To my theory the effect should occur whenever  filesize div 32768
yields a lower result at reading time than at the time when
the extends were scheduled. 
It is not very unlikely to happen, but up to now it resulted
in a silent abort of mkisofs. 

It's just that a reasonable person does not backup agile
parts of the disk via mkisofs directly. (I was doing an
experiment for evaluating a user's error message. So i
did things which i never had done on my own before.)


> I suggest that if the size changes during backup it should be noted but 
> should not be a fatal error, since mkisofs is used on live data and 
> should be robust in practice.

I considered to propose Joerg a stat() before fopen().
But shrinking is not the only menace for a file in this
situation. There may occur any kind of content inconsistency
if a file changes while it is copied.

My next idea was to propose MD5 sums generated at scheduling
time. But that would imply to read the files twice and
still would not close all time windows for inconsistencies
and race conditions.

So i think it's best if mkisofs only cares for its own
survival in respect to readability of files.
I appreciate if it aborts on obviously dangerous changes
but do not rely on that fact. And i tell my users not to
do so either.

>From the point of view of mkisofs it might even be a
better behavior not to abort at all but to pad up the
missing bytes. (This is done currently inadvertedly if 
the shrinking does not change the filesize div 32768.)
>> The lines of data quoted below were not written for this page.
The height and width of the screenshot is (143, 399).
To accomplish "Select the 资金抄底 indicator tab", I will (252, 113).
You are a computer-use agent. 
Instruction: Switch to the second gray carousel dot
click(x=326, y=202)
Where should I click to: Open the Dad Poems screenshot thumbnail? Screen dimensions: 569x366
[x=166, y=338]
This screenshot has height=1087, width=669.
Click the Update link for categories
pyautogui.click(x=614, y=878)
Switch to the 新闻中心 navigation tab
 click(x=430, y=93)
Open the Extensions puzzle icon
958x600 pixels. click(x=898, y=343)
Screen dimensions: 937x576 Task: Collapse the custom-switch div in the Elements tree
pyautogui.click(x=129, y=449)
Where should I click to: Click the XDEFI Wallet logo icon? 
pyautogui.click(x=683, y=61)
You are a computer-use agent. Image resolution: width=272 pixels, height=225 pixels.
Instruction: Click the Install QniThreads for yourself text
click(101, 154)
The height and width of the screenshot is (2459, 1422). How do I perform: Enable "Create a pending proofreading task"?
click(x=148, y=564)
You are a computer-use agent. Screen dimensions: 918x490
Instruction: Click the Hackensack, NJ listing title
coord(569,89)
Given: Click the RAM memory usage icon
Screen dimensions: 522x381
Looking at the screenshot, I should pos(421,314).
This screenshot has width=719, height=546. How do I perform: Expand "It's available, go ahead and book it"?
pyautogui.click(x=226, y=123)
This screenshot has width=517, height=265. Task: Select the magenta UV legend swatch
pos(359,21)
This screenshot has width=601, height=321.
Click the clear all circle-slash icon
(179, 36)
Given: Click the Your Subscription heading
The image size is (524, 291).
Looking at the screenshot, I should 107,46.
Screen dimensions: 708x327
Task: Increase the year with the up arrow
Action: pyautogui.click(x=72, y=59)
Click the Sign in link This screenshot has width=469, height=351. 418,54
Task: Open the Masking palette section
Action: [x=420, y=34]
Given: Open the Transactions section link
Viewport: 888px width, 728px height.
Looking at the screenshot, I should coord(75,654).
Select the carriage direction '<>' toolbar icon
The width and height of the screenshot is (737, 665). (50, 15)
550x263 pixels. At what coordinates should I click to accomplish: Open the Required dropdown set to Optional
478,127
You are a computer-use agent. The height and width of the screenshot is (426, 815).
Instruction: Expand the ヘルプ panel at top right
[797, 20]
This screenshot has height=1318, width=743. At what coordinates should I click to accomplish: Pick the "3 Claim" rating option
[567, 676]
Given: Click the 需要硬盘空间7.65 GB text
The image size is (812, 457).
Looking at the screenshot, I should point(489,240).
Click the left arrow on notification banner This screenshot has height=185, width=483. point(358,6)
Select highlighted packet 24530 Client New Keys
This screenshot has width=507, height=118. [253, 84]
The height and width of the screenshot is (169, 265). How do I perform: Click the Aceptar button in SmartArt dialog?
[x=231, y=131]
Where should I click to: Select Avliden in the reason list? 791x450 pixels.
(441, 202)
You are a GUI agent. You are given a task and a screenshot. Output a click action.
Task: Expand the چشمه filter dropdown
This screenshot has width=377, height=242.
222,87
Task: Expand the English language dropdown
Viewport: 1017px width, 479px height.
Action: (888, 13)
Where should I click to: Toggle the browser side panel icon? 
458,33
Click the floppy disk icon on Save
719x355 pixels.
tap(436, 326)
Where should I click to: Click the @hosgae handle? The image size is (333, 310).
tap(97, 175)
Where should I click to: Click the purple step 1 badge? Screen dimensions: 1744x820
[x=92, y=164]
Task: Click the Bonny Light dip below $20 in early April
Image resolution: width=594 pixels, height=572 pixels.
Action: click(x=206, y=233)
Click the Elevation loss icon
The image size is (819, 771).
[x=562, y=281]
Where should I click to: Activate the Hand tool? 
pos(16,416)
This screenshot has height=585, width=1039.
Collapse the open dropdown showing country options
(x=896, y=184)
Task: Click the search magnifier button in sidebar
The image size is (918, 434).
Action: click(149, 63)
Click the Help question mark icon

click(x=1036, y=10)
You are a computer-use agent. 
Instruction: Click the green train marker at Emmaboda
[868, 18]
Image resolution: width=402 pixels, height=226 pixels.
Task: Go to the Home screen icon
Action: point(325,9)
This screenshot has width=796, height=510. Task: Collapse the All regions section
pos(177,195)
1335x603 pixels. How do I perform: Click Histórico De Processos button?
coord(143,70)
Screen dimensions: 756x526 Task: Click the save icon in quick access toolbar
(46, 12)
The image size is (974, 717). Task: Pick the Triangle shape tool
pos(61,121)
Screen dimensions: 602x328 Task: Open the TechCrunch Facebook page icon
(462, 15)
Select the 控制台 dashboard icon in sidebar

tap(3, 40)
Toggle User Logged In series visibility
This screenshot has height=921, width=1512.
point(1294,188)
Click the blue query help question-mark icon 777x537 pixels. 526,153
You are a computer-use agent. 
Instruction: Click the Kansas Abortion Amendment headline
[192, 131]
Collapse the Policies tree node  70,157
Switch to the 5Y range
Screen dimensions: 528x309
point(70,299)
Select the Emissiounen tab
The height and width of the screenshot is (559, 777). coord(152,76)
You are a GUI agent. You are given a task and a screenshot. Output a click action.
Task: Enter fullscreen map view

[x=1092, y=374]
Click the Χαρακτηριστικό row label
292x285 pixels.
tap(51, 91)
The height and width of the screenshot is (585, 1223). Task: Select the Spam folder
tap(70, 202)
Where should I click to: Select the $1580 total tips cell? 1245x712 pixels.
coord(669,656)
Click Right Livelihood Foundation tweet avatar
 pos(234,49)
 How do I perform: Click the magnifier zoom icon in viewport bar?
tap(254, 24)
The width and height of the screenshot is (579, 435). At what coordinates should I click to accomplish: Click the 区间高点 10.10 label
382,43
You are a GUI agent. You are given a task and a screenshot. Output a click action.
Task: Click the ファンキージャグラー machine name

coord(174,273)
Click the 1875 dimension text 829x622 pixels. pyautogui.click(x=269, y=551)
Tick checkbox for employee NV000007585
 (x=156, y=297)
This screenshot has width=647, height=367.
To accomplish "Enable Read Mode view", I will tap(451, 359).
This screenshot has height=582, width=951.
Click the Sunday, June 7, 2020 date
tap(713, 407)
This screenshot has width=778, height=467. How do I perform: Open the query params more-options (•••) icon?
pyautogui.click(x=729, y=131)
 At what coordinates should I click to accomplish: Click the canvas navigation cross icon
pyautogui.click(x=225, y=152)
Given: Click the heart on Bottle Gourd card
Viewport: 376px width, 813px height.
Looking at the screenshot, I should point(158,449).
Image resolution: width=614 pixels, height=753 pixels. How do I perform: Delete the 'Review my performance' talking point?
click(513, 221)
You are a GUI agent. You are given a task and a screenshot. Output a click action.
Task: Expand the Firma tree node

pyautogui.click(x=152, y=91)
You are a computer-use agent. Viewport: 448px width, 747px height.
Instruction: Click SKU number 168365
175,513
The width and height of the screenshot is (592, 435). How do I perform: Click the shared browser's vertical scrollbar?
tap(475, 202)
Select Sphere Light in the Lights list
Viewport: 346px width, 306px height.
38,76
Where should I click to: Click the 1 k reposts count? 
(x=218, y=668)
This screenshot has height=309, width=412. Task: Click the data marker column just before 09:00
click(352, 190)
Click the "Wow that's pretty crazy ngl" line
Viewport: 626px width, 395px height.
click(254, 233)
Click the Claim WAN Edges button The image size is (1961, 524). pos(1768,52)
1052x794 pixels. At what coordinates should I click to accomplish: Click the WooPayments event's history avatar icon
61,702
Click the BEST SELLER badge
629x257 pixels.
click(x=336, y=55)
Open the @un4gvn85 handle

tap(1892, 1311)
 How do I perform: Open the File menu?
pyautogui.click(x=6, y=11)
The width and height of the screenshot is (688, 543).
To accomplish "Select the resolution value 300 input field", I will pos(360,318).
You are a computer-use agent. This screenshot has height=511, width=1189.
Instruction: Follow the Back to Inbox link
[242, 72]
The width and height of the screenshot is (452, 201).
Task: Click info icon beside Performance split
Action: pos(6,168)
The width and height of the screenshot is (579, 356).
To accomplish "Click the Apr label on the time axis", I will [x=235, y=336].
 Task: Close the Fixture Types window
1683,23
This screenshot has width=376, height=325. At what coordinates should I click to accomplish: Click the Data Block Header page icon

It would be an elegant way to avoid the need to invent
an appropriate pseudo error.


> Joerg Schilling wrote :
>
> mkisofs is not a backup tool.

It is not an appropriate tool for general backup situations.

But it produces very versatile backups of user data files,
especially of home directory trees and multi-media collections.
With such data it solves two very old and very annoying problems
of classical backups : ease of retrieval and subjective trust.

Ease of Retrieval :
Good backup media got big capacity and therefore long
runtimes. Good general backup formats usually got a sequential
structure and therefore require scanning of a substantial
part of a backup volume in order to retrieve a file.
With a DVD, such a scan run can last 5 to 10 minutes.
Reminds me of the bad old times of DAT tapes.

Subjective Trust:
Speaking of the bad old DAT times : how could one make sure
for oneself (not for the checkread mode of the backup software)
that this backup will be usable in case of emergency ?
>From time to time i have to explain users that it is *not* an
appropriate test for a backup to restore it over the healthy
production files. Most of them wish a less dramatic way to
get a good feeling about their backup, though.
And here mkisofs is great. You can open the files with
the application software which knows how to handle them and
which (hopefully) can tell you wether they are undamaged.
Different from other filesystems (like ext2) there is a
convenient way to generate ISO images on the fly.

Yes. mkisofs is a bit pre-alpha in certain situations
which occur often in certain system directories. But
in other situations which occur often with real life user
directories, it was a revolutionary opportunity for backups
when i encountered it in the late 1990s.
A mountable random access backup that *works*. Gosh.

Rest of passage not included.